The geographic ranges of marine plankton, including planktonic foraminifera, diatoms, and dinoflagellates, are already shifting poleward due to climate change. However, the extent to which plankton will shift, or if these poleward range extirpations will lead to extinction is unclear. Understanding the development of marine biodiversity patterns over geological time and the factors that influence them are key to contextualizing these current trends.

The fossil record of the macroperforate planktonic foraminifera provides a rich and phylogenetically resolved dataset that provides unique opportunities for understanding marine biogeography dynamics. In particular, we focus on discrete ecogroups and morphogroups that are represented within the Cenozoic planktonic foraminiferal record. We employ bipartite network metrics to quantify latitudinal specialization, and latitudinal equitability for planktonic foraminifera over the last 8 Ma using Triton, a recently developed high-resolution global dataset of planktonic foraminiferal occurrences.

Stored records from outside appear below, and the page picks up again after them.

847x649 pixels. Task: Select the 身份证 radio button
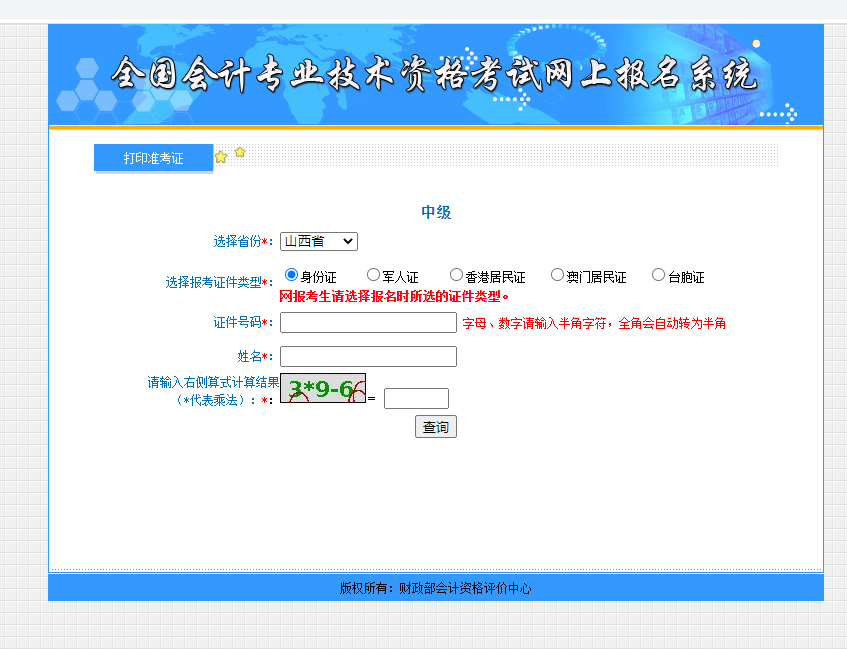(x=292, y=275)
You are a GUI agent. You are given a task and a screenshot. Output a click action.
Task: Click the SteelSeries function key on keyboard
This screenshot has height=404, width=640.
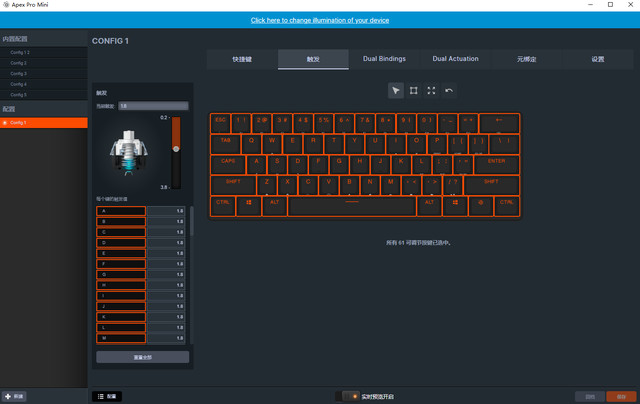click(x=481, y=202)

Our results indicate that a global, clade-wide equatorward shift in ecological and morphological communities occurred across the last ~8 million years in response to temperature changes during late Cenozoic bipolar cryosphere formation. Collectively, the Triton data indicate the presence of a “latitudinal equitability gradient” (LEG) amongst planktonic foraminiferal functional groups (in particular, the ecogroups) which is only coupled to the latitudinal biodiversity gradient only through the past ~1 Ma. Prior to this time, LEGs indicate that higher latitudes promoted community equitability across ecological and morphological groups. The biogeographic dynamics of planktonic foraminifera within the recent geological past predict the poleward expansion of global marine trophic levels under even the most conservative future global warming scenarios.